The original primary endpoint of the study was change in HamD-17 at day 15, but Sage changed this to the three-day outcome in November. This suggests that the company was trying to preempt waning efficacy, perhaps on the basis of the earlier Waterfall study.
On this measure Coral was a hit, with the zuranolone plus antidepressant arm outperforming antidepressants alone at day three, to the tune of a mean 1.9-point benefit on Ham-D-17.
Sage also flagged up a prespecified secondary endpoint, Ham-D-17 over the treatment period, using equal-weighted means at days 3, 8, 12 and 15.
However, the fly in the ointment was that, when this was broken down, the benefit disappeared at 15 days, with a nominal p value of 0.25.
When asked about this during a conference call today, Sage’s chief development officer, Jim Doherty, said the company’s main concern was whether there was a loss of response after the treatment period, which was not seen in Coral.
Another question is whether a two-point difference on Ham-D-17 versus antidepressants alone is clinically meaningful.
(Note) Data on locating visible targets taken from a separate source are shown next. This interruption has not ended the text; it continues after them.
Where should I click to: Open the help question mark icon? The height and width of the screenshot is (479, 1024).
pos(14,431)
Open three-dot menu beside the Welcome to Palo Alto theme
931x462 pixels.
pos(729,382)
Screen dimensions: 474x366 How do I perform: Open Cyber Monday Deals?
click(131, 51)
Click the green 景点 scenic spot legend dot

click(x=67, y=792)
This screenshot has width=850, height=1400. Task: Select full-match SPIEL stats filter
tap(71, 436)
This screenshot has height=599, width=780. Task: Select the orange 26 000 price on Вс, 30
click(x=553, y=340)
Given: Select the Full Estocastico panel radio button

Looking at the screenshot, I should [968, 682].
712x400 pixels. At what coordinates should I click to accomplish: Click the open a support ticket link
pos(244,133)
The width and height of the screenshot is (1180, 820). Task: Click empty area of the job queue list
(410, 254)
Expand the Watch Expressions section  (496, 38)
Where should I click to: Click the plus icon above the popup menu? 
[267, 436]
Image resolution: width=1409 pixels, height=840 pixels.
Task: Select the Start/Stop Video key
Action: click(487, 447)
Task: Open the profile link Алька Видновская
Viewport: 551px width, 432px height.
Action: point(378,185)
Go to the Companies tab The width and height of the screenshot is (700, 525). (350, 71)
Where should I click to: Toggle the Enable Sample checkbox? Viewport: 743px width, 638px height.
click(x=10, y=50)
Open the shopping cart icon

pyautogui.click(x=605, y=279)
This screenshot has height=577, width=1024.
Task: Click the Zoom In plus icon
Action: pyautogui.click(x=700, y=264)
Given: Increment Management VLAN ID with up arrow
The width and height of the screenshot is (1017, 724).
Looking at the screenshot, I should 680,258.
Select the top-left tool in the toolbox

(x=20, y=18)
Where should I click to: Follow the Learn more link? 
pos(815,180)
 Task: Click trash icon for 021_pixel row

And zuranolone does not come without risks: somnolence and dizziness were more commonly seen with the combination than with antidepressants alone. However, Mr Doherty pointed to a higher incidence of nausea in the control group, and said the company would investigate whether adding zuranolone could ameliorate this side effect.
Sage touted a greater effect on Ham-D-17 in a subgroup of patients with depression and anxiety, but this did not win over investors.
Sage and Biogen are set to start a rolling submission for zuranolone in major depressive disorder early this year, and to complete this in the second half.
The Coral disappointment comes after zuranolone failed in the pivotal Mountain study, then hit – albeit unconvincingly – in the Waterfall trial. The filing will also include data from the open-label Shoreline study, looking at as-needed repeat therapy over one year, a gauge of how zuranolone might be used in the real world.
Sellside consensus compiled by Evaluate Pharma puts zuranolone's 2026 in-market sales at $1.6bn, but this is increasingly looking like a tough target.
Ultimately, Stifel analysts concluded that zuranolone would probably get approved, but noted that stronger data would have been handy for a drug that will necessitate a change in physicians’ behaviour.